■ **Information provided**
- - - - -

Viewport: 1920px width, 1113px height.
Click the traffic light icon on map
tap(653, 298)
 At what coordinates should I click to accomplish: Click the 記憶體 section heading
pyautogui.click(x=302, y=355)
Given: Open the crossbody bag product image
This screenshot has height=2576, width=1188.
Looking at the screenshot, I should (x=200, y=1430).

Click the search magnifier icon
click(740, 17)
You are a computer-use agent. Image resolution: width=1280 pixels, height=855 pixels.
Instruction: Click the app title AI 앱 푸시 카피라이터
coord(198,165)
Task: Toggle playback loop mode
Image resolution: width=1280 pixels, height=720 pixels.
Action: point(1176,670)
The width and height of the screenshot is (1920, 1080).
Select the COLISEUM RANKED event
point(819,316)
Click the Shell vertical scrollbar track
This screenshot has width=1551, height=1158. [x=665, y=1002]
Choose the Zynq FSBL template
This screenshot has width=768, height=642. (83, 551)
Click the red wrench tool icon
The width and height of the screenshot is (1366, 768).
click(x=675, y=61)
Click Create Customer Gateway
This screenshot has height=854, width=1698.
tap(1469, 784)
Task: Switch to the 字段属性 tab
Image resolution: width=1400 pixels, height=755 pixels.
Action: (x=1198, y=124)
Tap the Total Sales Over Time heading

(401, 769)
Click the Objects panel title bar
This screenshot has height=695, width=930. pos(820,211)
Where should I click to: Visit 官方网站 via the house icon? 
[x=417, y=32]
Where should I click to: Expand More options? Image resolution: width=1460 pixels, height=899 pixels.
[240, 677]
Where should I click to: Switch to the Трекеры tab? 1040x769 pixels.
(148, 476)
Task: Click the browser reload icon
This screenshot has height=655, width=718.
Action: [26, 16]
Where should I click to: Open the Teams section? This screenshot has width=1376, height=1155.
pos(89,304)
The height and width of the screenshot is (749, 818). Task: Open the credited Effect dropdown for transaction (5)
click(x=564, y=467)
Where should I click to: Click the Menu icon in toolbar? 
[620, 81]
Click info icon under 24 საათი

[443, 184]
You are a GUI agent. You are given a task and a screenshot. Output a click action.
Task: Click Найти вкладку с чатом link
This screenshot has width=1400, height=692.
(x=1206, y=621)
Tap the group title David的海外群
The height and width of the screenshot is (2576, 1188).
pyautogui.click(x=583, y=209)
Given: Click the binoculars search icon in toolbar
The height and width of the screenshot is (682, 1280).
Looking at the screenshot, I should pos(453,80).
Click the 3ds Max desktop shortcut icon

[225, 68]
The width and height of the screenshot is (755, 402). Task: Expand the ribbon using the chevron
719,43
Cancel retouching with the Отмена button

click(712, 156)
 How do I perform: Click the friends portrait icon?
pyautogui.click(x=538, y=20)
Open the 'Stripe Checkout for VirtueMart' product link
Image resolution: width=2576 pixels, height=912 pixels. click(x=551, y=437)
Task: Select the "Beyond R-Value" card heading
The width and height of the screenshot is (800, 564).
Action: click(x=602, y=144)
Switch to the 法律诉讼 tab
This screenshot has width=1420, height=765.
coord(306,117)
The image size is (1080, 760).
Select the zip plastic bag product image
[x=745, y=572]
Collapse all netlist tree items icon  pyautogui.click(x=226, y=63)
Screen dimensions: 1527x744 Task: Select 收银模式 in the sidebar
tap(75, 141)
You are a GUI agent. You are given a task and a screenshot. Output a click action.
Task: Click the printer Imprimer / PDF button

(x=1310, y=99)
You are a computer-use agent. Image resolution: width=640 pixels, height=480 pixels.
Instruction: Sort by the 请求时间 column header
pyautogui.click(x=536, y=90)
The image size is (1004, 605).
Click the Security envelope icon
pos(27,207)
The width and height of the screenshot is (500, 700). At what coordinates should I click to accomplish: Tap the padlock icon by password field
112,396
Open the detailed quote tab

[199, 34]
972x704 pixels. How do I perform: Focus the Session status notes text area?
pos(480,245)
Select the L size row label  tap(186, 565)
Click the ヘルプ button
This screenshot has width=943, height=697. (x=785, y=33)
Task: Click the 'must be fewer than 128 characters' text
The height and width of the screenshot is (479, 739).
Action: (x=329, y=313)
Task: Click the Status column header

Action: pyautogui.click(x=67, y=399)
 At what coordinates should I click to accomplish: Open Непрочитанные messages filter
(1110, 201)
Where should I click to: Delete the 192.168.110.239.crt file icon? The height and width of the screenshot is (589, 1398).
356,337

- - - - -

■ **Problem to work on**
Copy each line above that contains the word "agent".

■ **Your response**
You are a computer-use agent. Image resolution: width=1280 pixels, height=855 pixels.
You are a GUI agent. You are given a task and a screenshot. Output a click action.
You are a GUI agent. You are given a task and a screenshot. Output a click action.
You are a computer-use agent. Image resolution: width=640 pixels, height=480 pixels.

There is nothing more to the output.